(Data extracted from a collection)
_ _ _ _ _

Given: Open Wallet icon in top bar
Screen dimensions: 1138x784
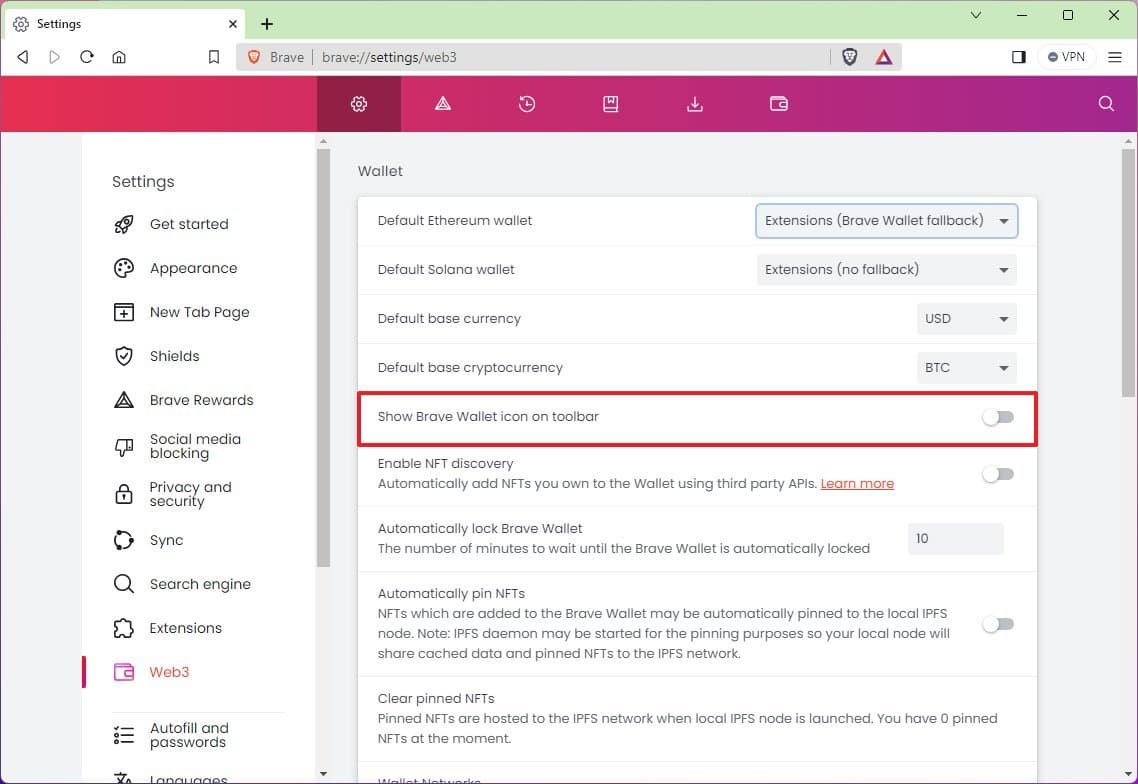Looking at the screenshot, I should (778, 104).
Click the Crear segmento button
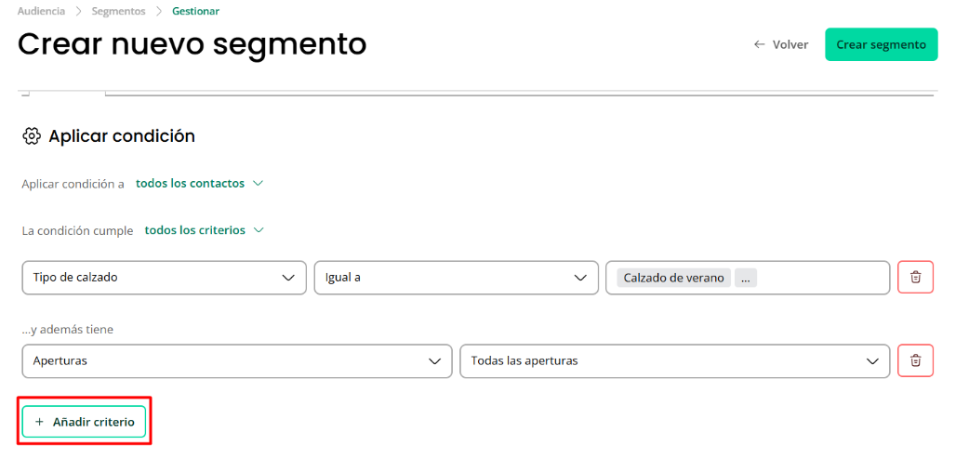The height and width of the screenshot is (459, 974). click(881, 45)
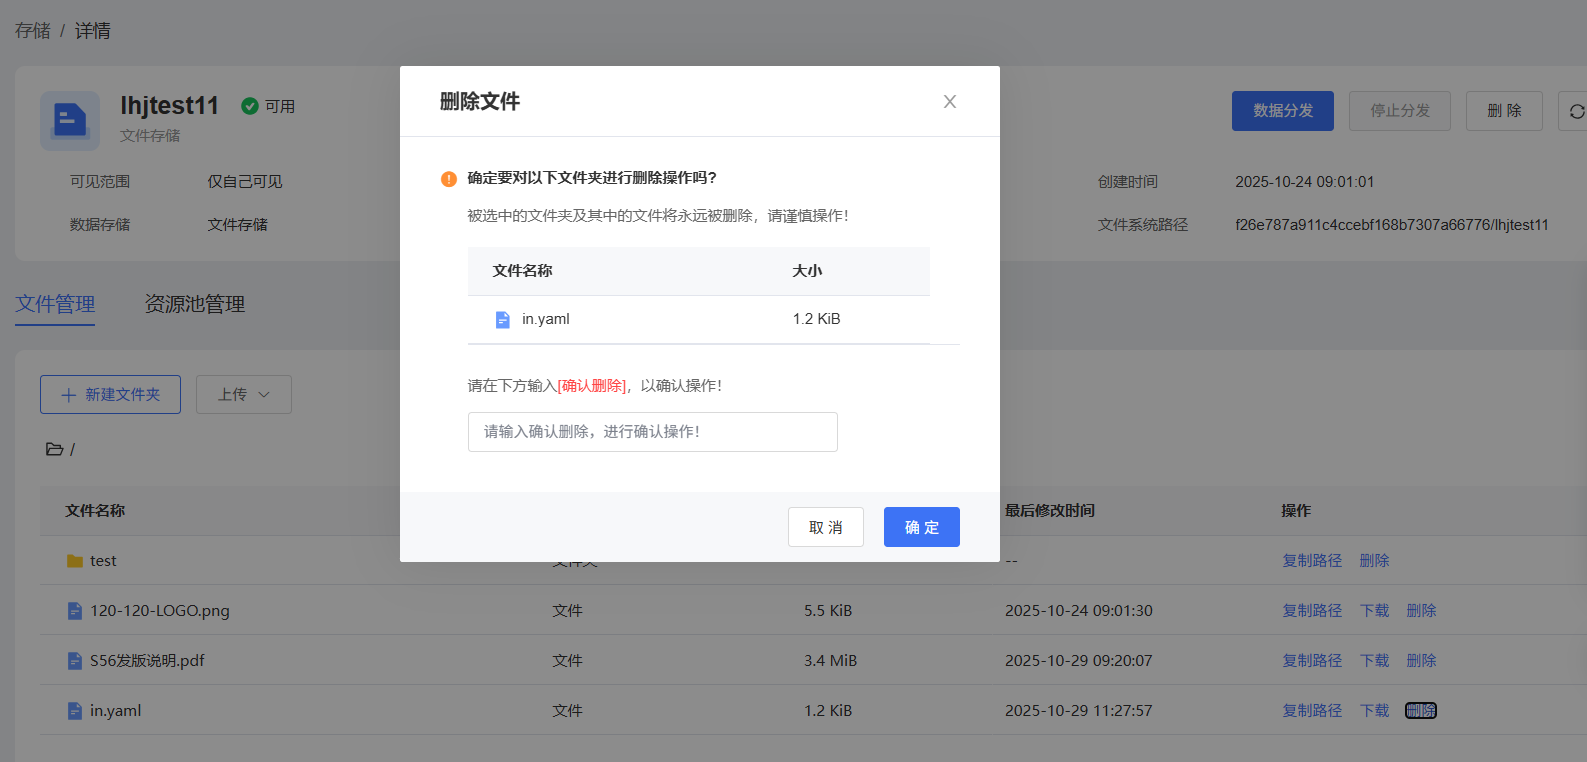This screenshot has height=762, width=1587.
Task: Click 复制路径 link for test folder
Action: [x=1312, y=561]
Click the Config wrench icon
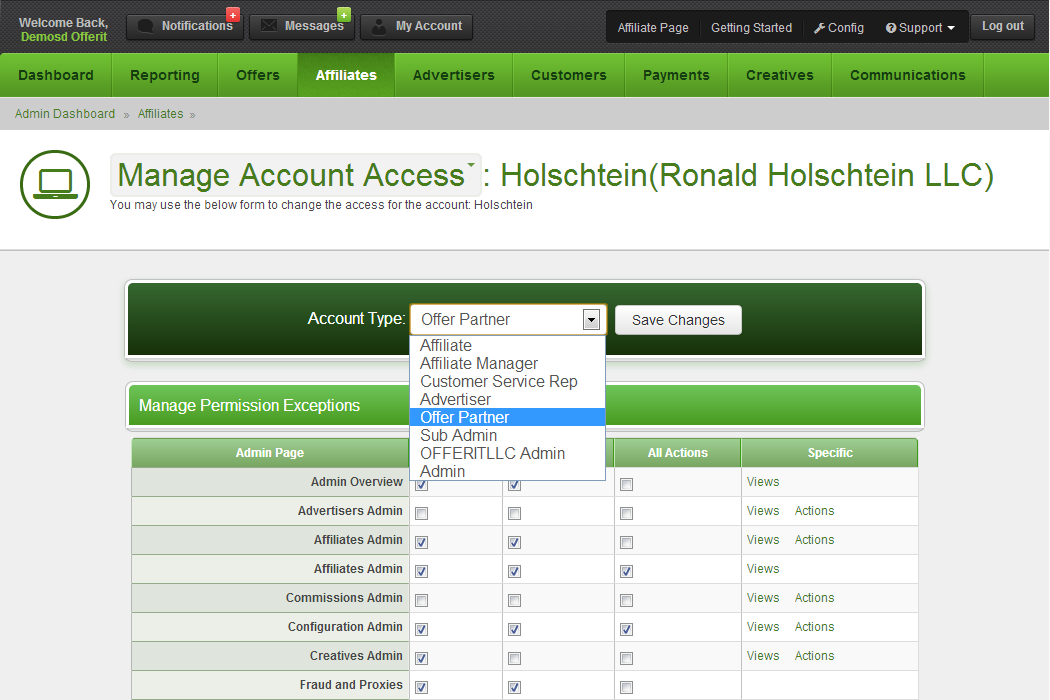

_ _ _ _ _

▸ **Prompt**: In the entries above, find the line containing "Click the Crear segmento button"; transcribe exactly that line and every line after it through the end, and only those, omitting pictures.

▸ **Output for this task**:
Click the Crear segmento button
The height and width of the screenshot is (459, 974). click(881, 45)
This screenshot has height=762, width=1587.
Task: Click 复制路径 link for test folder
Action: [x=1312, y=561]
Click the Config wrench icon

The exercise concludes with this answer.